「補聴器を買ったけれど、雑音ばかりで言葉が分からない」「着けても着けなくても変わらない気がする」。
その原因は、補聴器の性能ではなく、「調整のズレ」や、補聴器ではカバーしきれない「耳の機能の変化」にあるかもしれません。
当院では、ヘッドホンで行う通常の聴力検査(裸耳)だけでなく、補聴器を装用した状態で、スピーカーから出る音を聴く「音場検査」を実施します。
これにより、実際の生活環境に近い状態で「補聴器の効果」を「見える化」し、今後の治療方針を決定します。
ヘッドホンの検査とは異なり、ルーム型の防音室にて以下の項目を詳細にチェックします。
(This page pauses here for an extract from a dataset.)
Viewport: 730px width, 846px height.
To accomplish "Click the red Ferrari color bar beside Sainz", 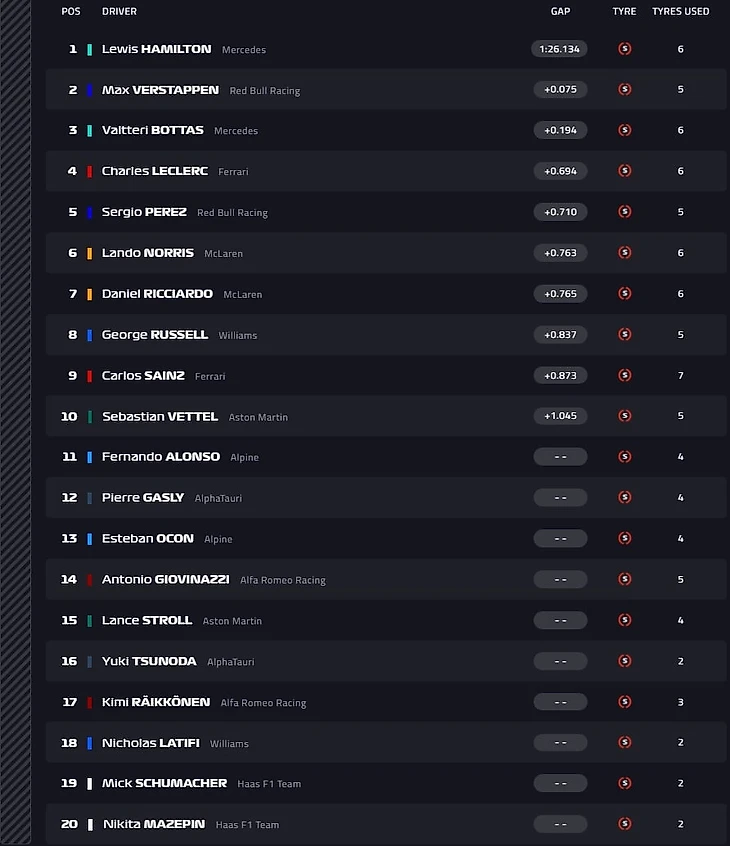I will [x=90, y=376].
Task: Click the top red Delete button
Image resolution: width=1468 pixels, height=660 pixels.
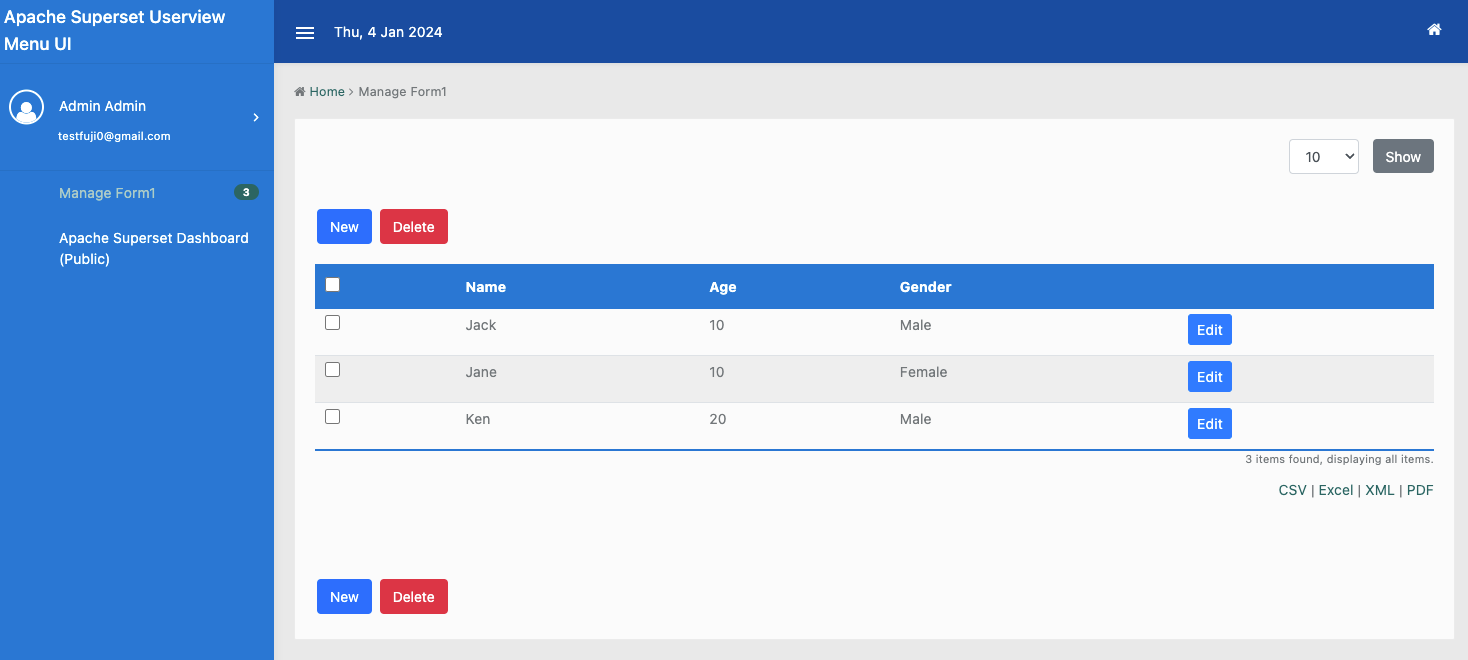Action: (413, 227)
ここが最も重要です。単に音が聞こえるだけでなく、左右それぞれの耳で「言葉を聞き分けられているか」を測定します。
音を大きくすれば言葉が分かるのか、あるいは音を大きくし過ぎると言葉が歪んでしまうのか(最高明瞭度)を判定します。
補聴器をつけることで、以前は聞こえなかった小さな音がどのくらい聞こえるようになったか、認識できる音の幅を数値で確認します(閾値検査)。
静かな部屋だけでなく、ガヤガヤした騒音(ノイズ)がある中で、どれくらい言葉が理解できるかをテストします。
片耳だけの場合と、両耳につけた場合で、聞き取り能力や方向感にどれくらいプラスの効果が出ているかを比較します。